▶ _STORED RECORDS_:
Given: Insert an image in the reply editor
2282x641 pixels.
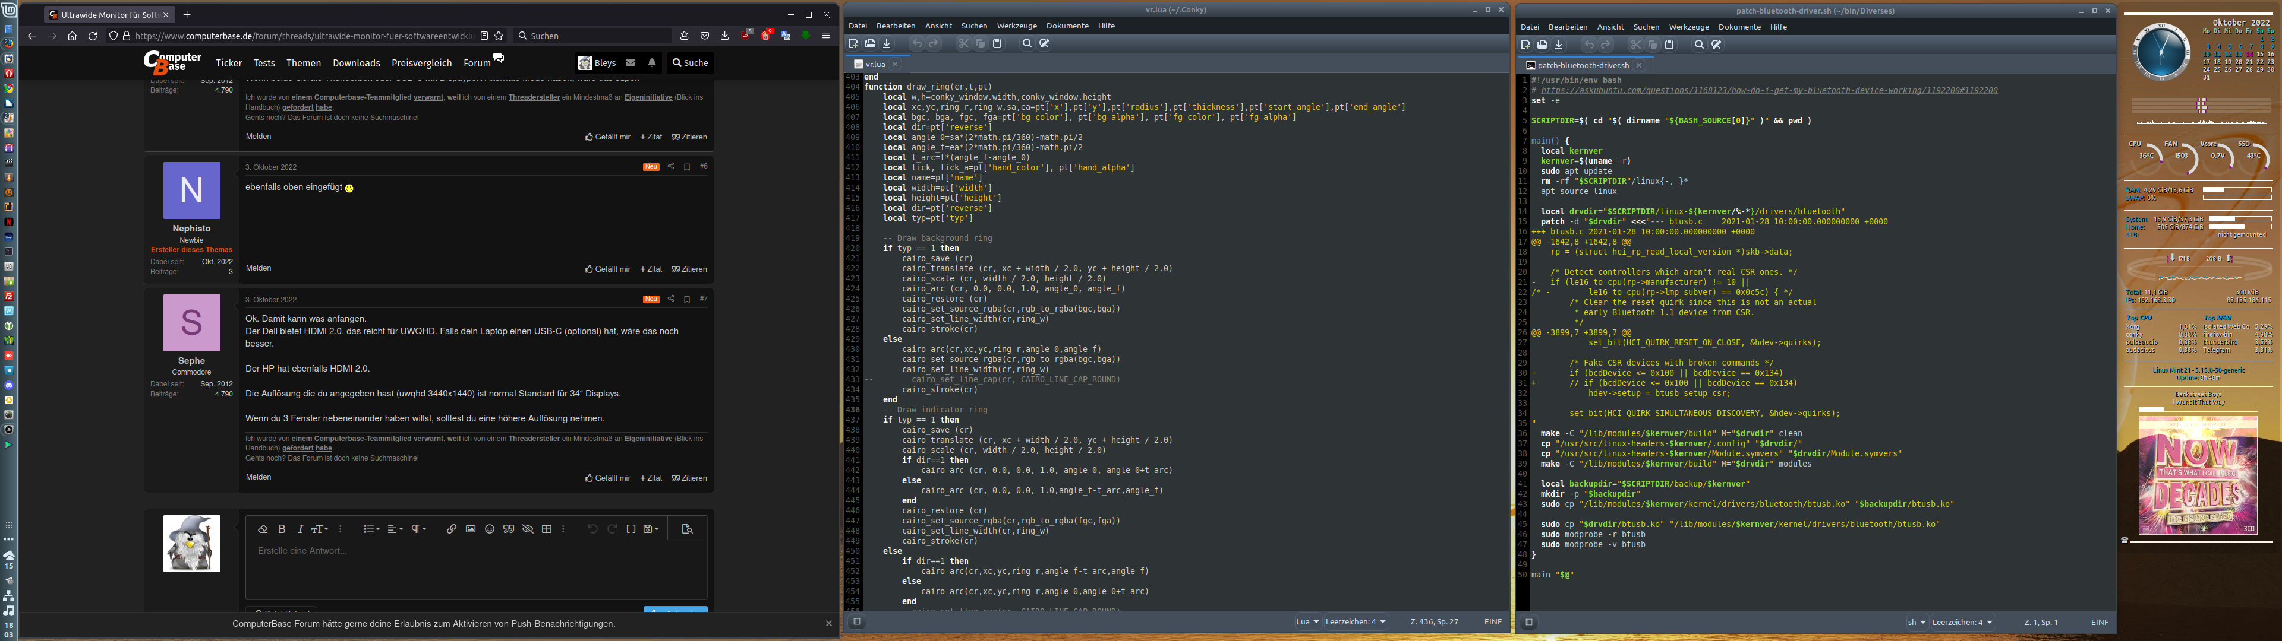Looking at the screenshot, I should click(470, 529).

* * *

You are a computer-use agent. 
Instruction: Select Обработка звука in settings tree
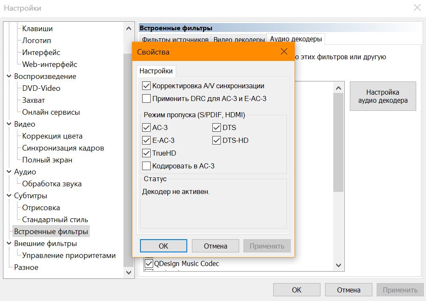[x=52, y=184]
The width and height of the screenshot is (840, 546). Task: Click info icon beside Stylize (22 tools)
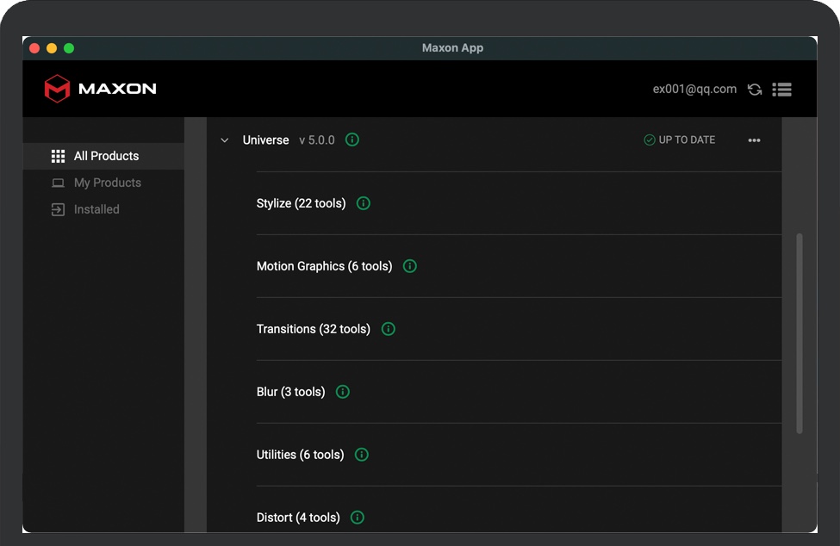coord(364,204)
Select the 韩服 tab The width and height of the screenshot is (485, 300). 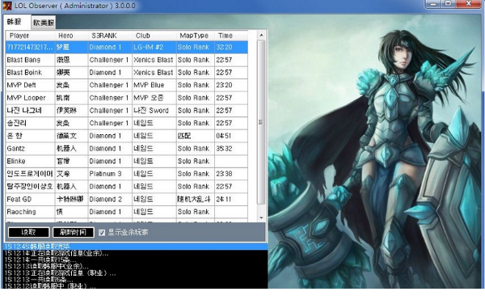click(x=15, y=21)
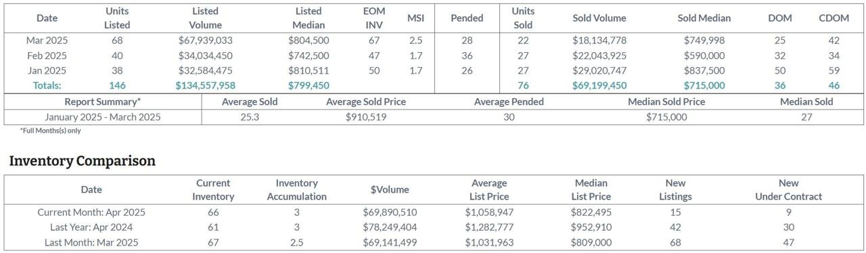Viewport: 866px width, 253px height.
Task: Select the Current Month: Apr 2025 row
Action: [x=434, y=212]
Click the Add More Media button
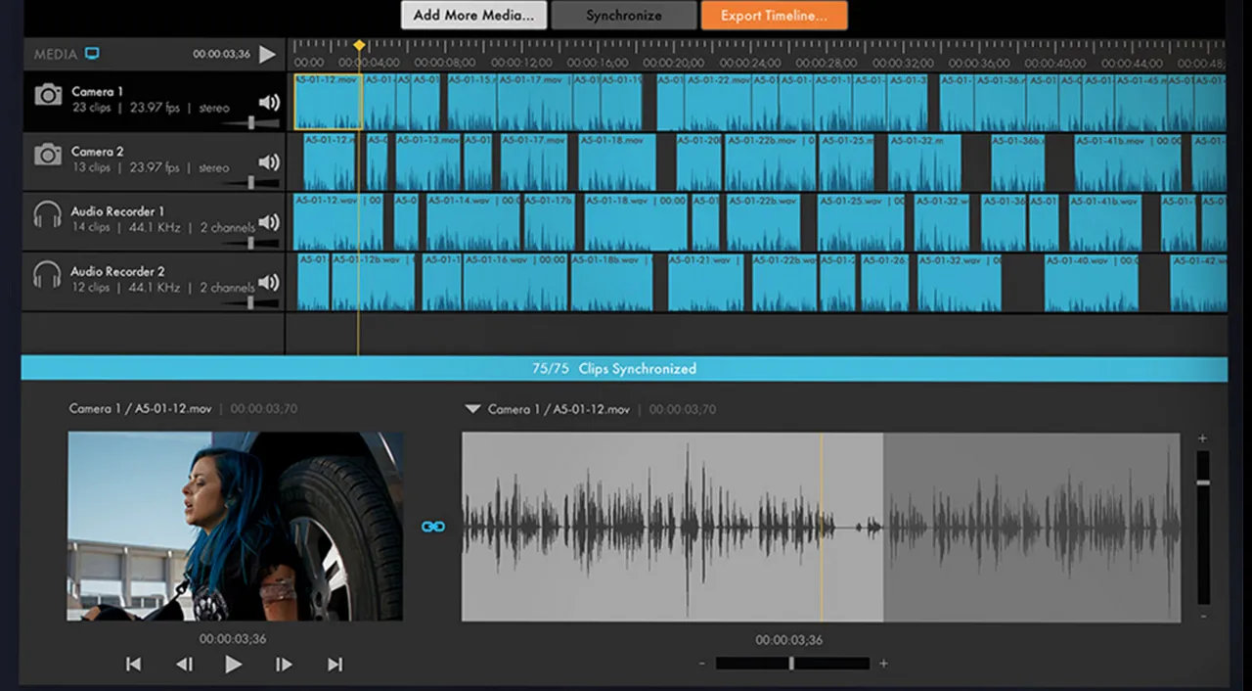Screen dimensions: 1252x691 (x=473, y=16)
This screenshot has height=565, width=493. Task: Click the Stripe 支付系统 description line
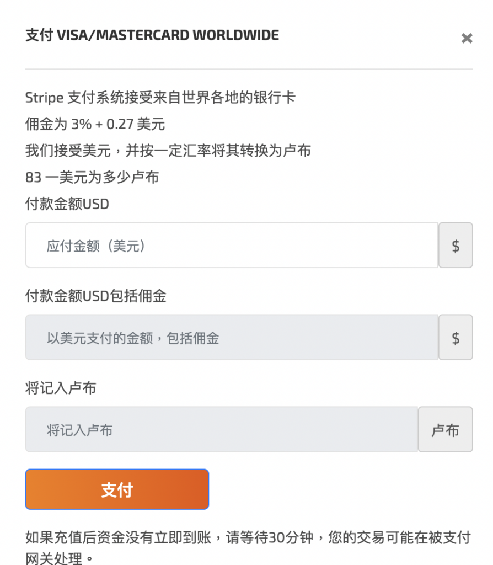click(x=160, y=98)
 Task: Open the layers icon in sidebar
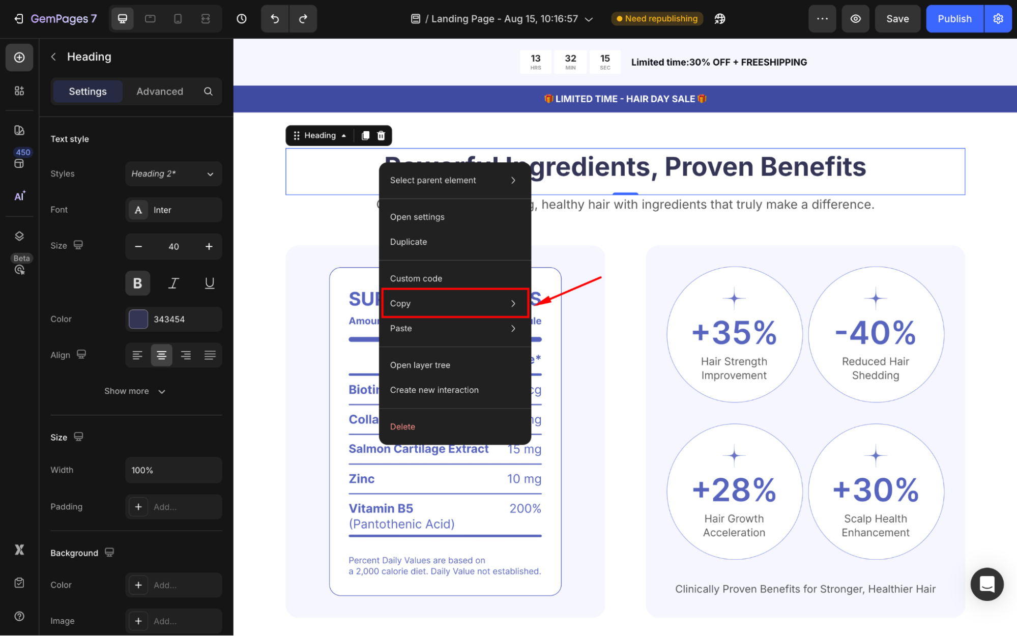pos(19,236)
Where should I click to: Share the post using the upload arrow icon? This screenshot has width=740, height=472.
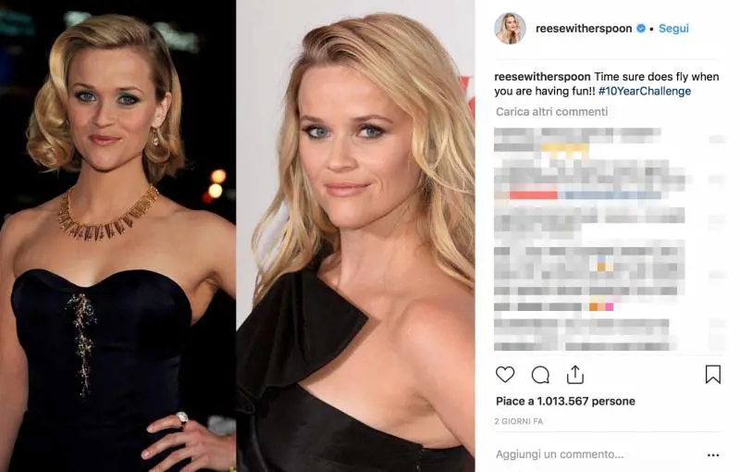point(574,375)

---

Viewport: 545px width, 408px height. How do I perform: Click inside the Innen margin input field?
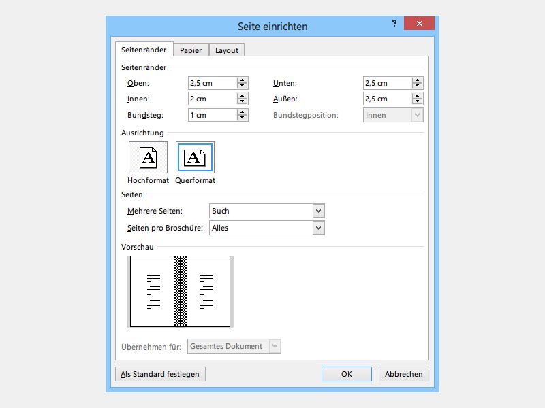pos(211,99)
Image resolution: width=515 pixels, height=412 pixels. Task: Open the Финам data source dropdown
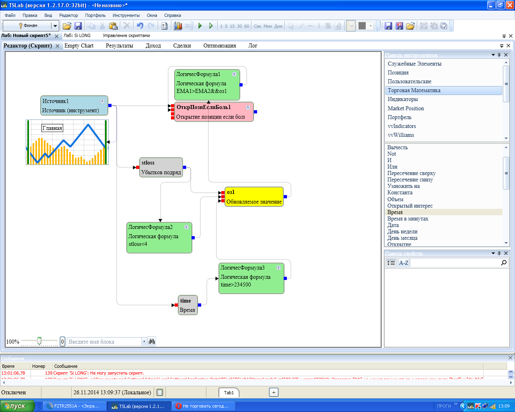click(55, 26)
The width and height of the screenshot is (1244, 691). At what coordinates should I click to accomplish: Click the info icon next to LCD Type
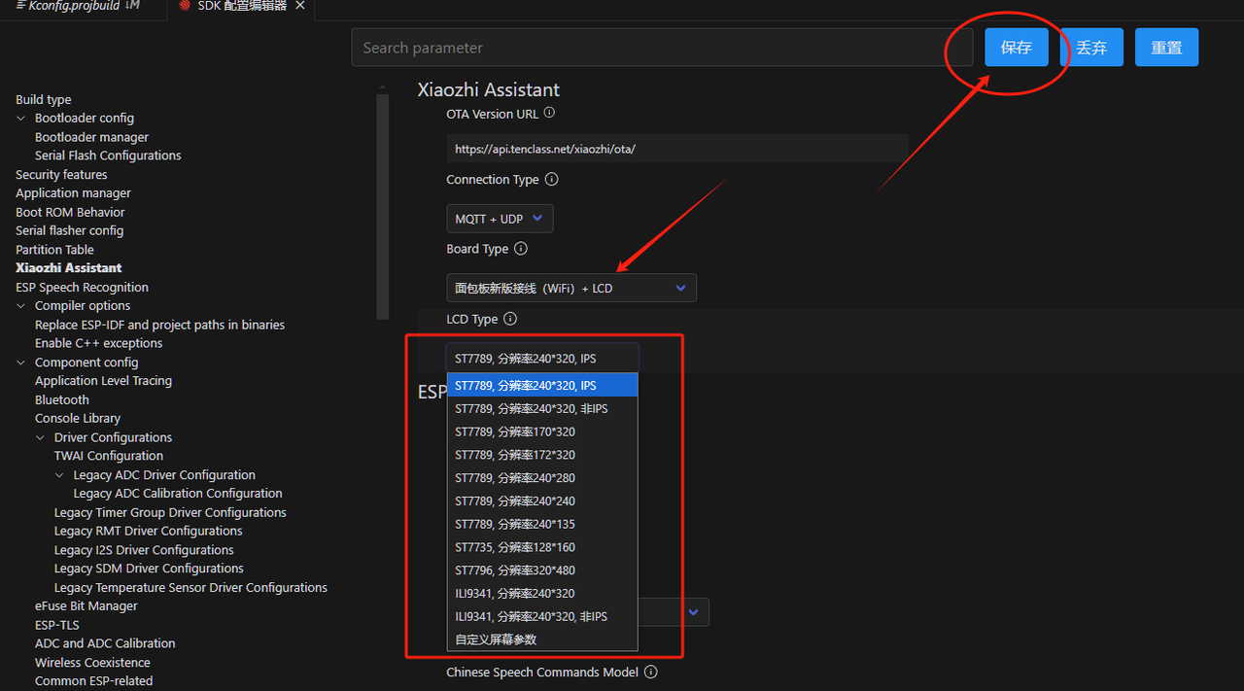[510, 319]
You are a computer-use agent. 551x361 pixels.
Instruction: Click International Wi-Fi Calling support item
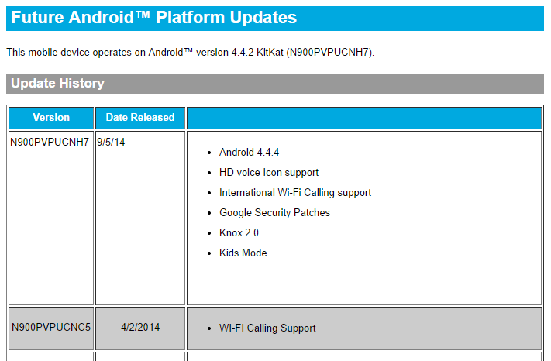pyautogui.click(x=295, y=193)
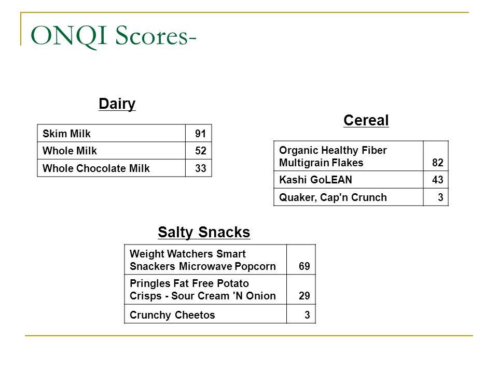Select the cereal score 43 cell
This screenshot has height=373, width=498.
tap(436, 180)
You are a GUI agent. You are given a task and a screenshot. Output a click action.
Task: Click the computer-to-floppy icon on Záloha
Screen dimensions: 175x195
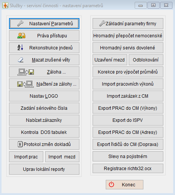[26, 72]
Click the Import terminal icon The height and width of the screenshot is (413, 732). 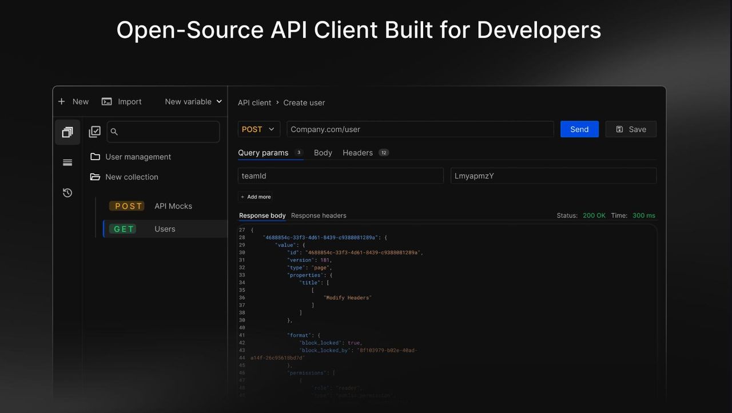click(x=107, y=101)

▶ _TO BE DONE_: Copy the part of the material that opens with the line containing "Given: Insert an image in the reply editor" and closes with the line containing "Looking at the", both lines included, and leave the pictures out.

▶ _SOLUTION TO THIS TASK_:
Given: Insert an image in the reply editor
2282x641 pixels.
Looking at the screenshot, I should click(470, 529).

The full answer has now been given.